Thursday, October 04, 2007

today has just been one of those pms-y days. my lit test was crap - i completely busted the definitions section. i am demoralized, frustrated, and terribly dissatisfied. how could i have copped out on the 10 marks worth of definitions? i had like, 1 or 2 marks for the entire section only. which just dragged my entire score down. bloody hell. it's 25-fricking-percent of my grade and i am seeing that A fly further and further away. unless i can pull a perfect A+ grade for my term paper.

and i'm frustrated with my life.

reading Hedda Gabler made me realise that i'm very much like Hedda, very much not cut out for married life or motherhood. i want my freedom, i don't want to be squeezed into someone else's preconstruction of what i should be. even in a marriage, i'd want my freedom, my space, my self, but that contradicts the crux of the sacrament of marriage - that man and wife are joined and they become one. i can't live for someone else, and i foresee myself hating my children if ever because they've taken over my life. yes, supremely selfish thoughts, i know, so go ahead and stone me for that, why don't you.

but seriously, i'm starting to realise how important my freedom is to me, living true to myself is to me, and how my personal space is so crucial to me being able to live as a free woman. i couldn't live as someone's wife, wishing i weren't. i can see it now. i can't live with someone expecting me to be someone, do something, fill a certain role. the weight of the expectations would weigh on my ankles like a iron ball and keep me imprisoned and so suffocated. and kids. oh my gosh, where do i even start with them. the moment you give birth to one, his/her life begins, and yours sort of ends, usually. you become so-and-so's mom. you work for money to bring so-and-so up. you sacrifice your physical well-being for so-and-so's health. all the sacrifices, i just don't think i'm magnanimous, big-hearted, and even capable of making them without bearing any semblence of grudge.
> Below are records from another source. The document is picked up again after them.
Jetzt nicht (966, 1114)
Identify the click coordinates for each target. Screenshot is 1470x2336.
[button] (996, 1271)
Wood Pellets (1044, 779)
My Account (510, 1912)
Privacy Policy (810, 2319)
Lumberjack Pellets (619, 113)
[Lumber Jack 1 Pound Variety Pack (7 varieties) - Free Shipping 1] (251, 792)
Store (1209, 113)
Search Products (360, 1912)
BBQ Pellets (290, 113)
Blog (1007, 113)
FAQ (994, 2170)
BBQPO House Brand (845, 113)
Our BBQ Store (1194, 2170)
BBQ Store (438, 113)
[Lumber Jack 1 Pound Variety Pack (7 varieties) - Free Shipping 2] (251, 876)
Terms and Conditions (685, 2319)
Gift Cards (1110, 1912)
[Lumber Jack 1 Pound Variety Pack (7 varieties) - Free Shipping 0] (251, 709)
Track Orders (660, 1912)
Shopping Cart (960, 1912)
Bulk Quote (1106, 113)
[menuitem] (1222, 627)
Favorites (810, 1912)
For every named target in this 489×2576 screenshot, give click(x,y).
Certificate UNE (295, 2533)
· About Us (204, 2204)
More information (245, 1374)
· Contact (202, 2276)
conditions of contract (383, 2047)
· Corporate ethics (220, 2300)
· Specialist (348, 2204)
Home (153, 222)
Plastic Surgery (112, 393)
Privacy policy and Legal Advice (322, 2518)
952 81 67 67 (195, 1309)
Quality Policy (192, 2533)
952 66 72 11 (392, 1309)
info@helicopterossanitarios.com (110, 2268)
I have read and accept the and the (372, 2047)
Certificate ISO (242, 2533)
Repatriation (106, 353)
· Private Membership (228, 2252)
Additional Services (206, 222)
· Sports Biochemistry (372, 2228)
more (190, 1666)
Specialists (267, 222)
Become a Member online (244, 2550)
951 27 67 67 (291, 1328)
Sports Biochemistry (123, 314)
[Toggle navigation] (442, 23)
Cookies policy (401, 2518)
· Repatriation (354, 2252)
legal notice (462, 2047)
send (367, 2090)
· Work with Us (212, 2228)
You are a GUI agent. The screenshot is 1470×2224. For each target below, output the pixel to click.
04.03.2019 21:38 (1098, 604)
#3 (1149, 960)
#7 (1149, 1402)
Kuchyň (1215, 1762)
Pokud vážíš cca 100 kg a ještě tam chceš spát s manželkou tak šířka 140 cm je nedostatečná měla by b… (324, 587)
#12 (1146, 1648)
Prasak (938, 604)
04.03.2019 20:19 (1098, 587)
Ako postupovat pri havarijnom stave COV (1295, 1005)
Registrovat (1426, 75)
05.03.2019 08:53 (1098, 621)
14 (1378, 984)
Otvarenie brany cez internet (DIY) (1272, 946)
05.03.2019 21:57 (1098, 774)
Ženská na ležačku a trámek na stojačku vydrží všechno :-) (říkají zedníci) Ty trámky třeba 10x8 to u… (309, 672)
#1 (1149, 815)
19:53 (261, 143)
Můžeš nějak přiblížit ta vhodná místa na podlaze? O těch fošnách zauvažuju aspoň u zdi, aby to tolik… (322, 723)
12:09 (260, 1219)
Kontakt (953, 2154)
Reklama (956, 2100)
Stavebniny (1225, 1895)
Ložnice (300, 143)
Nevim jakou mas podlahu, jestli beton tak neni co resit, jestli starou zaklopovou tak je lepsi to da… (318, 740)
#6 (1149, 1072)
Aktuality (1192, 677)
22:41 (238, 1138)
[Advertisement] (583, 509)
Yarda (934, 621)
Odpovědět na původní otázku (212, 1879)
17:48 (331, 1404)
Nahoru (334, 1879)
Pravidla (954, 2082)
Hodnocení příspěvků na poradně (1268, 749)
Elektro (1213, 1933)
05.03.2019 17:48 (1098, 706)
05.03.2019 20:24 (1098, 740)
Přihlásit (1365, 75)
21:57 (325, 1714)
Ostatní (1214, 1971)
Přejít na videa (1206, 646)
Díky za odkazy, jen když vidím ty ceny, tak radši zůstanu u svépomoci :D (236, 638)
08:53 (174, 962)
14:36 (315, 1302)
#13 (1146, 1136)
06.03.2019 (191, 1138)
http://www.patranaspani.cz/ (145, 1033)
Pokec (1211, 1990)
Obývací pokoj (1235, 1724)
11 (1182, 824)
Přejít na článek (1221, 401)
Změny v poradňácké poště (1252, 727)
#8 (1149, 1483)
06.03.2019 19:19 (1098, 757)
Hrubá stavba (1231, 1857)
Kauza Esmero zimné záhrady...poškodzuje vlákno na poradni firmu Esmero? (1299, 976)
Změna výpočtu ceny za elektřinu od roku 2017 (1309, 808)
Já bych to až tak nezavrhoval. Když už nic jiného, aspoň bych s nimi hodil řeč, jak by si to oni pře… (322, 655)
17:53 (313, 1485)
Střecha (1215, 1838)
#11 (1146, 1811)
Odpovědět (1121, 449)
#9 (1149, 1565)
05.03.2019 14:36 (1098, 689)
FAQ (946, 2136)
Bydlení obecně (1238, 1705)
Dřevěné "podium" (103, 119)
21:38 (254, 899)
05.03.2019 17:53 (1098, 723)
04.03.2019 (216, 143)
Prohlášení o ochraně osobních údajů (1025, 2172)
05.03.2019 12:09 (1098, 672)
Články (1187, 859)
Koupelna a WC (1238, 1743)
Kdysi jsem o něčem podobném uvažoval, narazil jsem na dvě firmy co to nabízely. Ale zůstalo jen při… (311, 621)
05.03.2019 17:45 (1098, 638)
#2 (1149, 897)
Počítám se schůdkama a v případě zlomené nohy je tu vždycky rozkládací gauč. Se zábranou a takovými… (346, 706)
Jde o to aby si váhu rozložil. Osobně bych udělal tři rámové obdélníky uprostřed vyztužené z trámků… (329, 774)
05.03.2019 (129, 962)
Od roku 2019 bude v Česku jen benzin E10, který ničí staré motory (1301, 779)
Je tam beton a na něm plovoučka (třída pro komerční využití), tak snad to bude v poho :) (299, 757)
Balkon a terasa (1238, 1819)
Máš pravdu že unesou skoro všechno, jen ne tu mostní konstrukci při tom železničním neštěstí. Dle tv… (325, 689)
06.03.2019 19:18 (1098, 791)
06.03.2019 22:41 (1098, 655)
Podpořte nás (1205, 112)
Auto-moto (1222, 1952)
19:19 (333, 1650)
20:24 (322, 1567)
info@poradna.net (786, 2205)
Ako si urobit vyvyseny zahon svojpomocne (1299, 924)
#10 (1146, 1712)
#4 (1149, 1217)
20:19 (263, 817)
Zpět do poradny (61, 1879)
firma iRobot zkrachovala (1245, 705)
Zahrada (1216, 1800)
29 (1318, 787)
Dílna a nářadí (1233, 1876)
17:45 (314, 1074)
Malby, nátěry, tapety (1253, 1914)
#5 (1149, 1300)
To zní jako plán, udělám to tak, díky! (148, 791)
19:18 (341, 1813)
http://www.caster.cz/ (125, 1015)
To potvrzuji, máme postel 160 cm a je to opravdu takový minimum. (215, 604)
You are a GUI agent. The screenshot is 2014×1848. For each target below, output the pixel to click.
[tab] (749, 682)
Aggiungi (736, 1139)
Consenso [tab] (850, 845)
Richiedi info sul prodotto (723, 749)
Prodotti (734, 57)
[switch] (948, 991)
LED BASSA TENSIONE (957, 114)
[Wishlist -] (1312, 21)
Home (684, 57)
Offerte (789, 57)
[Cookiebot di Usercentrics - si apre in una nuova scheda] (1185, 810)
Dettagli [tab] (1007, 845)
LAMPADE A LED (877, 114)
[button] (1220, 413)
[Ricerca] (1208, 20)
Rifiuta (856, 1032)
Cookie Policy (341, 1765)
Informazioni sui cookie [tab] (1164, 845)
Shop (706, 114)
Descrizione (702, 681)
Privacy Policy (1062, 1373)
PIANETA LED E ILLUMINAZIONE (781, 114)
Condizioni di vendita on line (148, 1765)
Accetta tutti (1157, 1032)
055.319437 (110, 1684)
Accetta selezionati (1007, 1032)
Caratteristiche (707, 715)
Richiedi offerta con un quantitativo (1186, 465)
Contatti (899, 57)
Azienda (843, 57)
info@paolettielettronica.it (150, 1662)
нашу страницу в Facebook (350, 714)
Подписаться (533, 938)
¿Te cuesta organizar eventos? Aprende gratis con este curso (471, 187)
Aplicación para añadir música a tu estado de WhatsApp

i'm so afraid i'll be too afraid to break out of my constructs and live out the rest of my life wishing i had. and at the same time, i'm afraid of the judgement people around me will levy on me, cos i know it won't be pretty. i'm afraid of my own selfishness, it's so consuming. and yet, i'm afraid of hating the people around me who i love too much to walk out on, hanging on to the status quo because i love him or her, but unable to really live because i need to be free.

i need love in my life, definitely, but i'm wondering now: is it possible to be smothered by love? people who love you so much that they pour and lavish it over you until you're practically gasping for some air? i'm thoroughly confused cos i remember the bible says something about love being able to set free. at the same time, love isn't possessive. but all the world's standards of love seem to be so... possessive. with the passion comes the need for possession, and that's when all the rest of the 'love isn't's come into play - you become jealous, you start to hold on tighter to what you think is 'yours', you become self-servng. and yet someone once told me that love between a couple in a relationship isn't like the love described in the bible?? er, i'm starting to think that love between two people in a relationship HAS to be like the love described in Corinthians, or it's not gonna work out.

argh i'm so confused!

on one hand, i do recognise my need to find my freedom eventually, break away from my constructed life, roles, expectations and everything else. on the other hand, i do recognise that it's contrary to what Christian teachings are - that you don't seek to find yourself because it's only the person who loses his life in Christ that finds it. so in my quest to find my elusive freedom, i'm finding myself, which is wrong! my mind's in a total whirl now and i wish i could reach into my brain and manually use my hands to sort out all the jumbled-up thoughts.

i'm in a relationship, yes.
i want this to work out, yes.
i need my space, yes.
i'm not getting enough space now, yes.
i need my freedom, yes.
searching for me is wrong, yes.

wtf?? that's just a whole bunch of oxymorons i just inputed above!

am i like Hedda - no one truly understands me because no one understands my need to break free, and so i'm seen as selfish and cold? i can't say that i'm able to transcend the thoughts of others, like how it's supposed to be in Hedda Gabler in the case of Hedda - because i understand that not everyone needs their freedom, space, and individuality as badly or as fiercely as i do. if they don't even need it, then how am i any better than these people by needing it, know what i mean?

i guard my personal space very jealously, i realise. and i think if this doesn't change, i'm not likely to get married to anyone. who wants a wife who needs time 'alone' at the home that both people share? it's a preposterous proposition, and i know it. and so, i recognise that unless i change, or someone who is able to love me with the space and freedom that i need, i'm not gonna be getting married to anyone.